Aber wenn man den Flüchtlingen und denen, die auf ihre Seite treten, so hasserfüllt entgegen zu kommt, frage ich mich, wie das sein kann. Was ist da im Menschen zerbrochen? Was haben sie selbst vielleicht für Verletzungen? Oder haben sie einfach so viel Kraft des Bösen in sich? Manchmal frage ich mich auch, ob Rechtsradikale dieses mit Unsicherheiten besetzte Thema ausnutzen, um sich in der Öffentlichkeit zu halten. Ich sehe auch, dass bei den Ausschreitungen in Heidenau nicht nur Rechtsradikale aus Heidenau dabei waren. Da sind viele angereist, weil sie dort die Gesellschaft aufbrechen konnten. Hier in Sachsen ist die NPD gerade aus dem Landtag geflogen, jetzt treten ihre Vertreter dort wieder auf.   

domradio.de: Viele Bürger schließen sich den Protesten der Rechtsradikalen an. Angesichts dieser Gemengelage: Was raten Sie den Städten und Gemeinden wie Heidenau?  

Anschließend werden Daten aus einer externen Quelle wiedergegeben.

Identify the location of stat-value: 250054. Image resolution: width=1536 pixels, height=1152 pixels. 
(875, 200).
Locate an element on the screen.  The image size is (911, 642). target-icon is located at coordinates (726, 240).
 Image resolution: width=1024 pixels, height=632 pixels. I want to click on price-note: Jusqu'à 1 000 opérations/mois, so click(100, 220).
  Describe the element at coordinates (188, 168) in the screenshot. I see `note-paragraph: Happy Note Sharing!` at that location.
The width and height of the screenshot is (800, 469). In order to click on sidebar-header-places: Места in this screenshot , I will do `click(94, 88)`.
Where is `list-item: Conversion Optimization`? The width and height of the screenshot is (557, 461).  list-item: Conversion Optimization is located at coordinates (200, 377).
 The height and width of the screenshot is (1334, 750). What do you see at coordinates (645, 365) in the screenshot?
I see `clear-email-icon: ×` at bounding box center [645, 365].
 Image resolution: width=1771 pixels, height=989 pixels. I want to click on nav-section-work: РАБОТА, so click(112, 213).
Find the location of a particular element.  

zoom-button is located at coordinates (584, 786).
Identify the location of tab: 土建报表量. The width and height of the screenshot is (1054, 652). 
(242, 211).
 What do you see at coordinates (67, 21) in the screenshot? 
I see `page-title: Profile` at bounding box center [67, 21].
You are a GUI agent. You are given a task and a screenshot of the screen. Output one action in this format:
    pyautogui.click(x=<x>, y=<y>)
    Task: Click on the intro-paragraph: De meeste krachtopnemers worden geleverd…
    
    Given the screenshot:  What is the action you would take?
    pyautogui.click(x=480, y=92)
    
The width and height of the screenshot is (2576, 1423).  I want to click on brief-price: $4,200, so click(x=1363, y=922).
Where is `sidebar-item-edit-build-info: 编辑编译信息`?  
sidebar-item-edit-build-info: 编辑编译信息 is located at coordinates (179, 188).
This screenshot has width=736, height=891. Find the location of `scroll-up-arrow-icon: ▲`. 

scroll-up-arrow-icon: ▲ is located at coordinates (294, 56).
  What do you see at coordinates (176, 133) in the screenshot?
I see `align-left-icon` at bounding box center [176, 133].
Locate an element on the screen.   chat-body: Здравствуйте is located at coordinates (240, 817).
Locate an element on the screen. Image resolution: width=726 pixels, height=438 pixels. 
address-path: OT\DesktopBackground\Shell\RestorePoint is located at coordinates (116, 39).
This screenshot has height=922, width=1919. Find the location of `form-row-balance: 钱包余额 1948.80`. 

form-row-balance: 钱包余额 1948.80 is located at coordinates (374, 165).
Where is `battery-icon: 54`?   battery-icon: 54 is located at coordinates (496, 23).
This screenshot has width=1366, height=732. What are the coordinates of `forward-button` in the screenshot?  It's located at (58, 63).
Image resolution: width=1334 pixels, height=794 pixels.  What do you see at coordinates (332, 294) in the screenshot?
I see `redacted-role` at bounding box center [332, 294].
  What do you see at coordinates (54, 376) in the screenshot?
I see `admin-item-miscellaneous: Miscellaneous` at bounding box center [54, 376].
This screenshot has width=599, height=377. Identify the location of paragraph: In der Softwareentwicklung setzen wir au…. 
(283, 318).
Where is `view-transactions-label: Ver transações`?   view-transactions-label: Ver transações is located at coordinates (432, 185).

Erzbischof Koch: Zunächst mal gibt es nicht eine Lösung. Die Flüchtlingspolitik muss auf den Prüfstand, in Europa und in Deutschland. Zweitens müssen wir die zusammenschließen, die einen Gegenpol zu den Protesten darstellen. Es wird ja nicht von den vielen positiven Aktionen berichtet, die ja auch laufen - auch in Heidenau oder auch in Dresden. Da treten Menschen den Flüchtlingen positiv gegenüber, zeigen Herz. Wir müssen eine Solidarität im Guten entwickeln. Wir müssen uns fragen, wie Menschen sich zu hasserfüllten Tiraden hinreißen lassen können. Darüber müssen wir mit ihnen sprechen. Manchmal haben ja auch die Gruppen, die da zusammenkommen, ein so großes Binnenzusammengehörigkeitsgefühl fast wie eine Sekte. Wir müssen auch manchen aus der Sackgasse herausholen, in die er da geraten ist.  

domradio.de: Sehen Sie noch Potenzial bei den Kirchengemeinden vor Ort? Könnten die noch aktiver gegen rechtsextreme Gewalt vor Ort vorgehen?  

Erzbischof Koch: Das wird man immer tun müssen. Sie müssen aber auch weiter zeigen, dass sie nicht nur gegen rechtsextreme Gewalt sind, sondern auch für Flüchtlinge. Wir müssen eine Gegenatmosphäre schaffen. Unabhängig davon gehört das Thema Rechtsextremismus in die Schule und in die Bildungsarbeit. Jetzt haben wir die Flüchtlingsproblematik, morgen wird es etwas anderes sein. Das Potenzial zum Rechtsextremismus, der immer wieder sein Thema findet, ist ja in Deutschland und auch in den Nachbarländern da.

Das Interview führte Hilde Regeniter.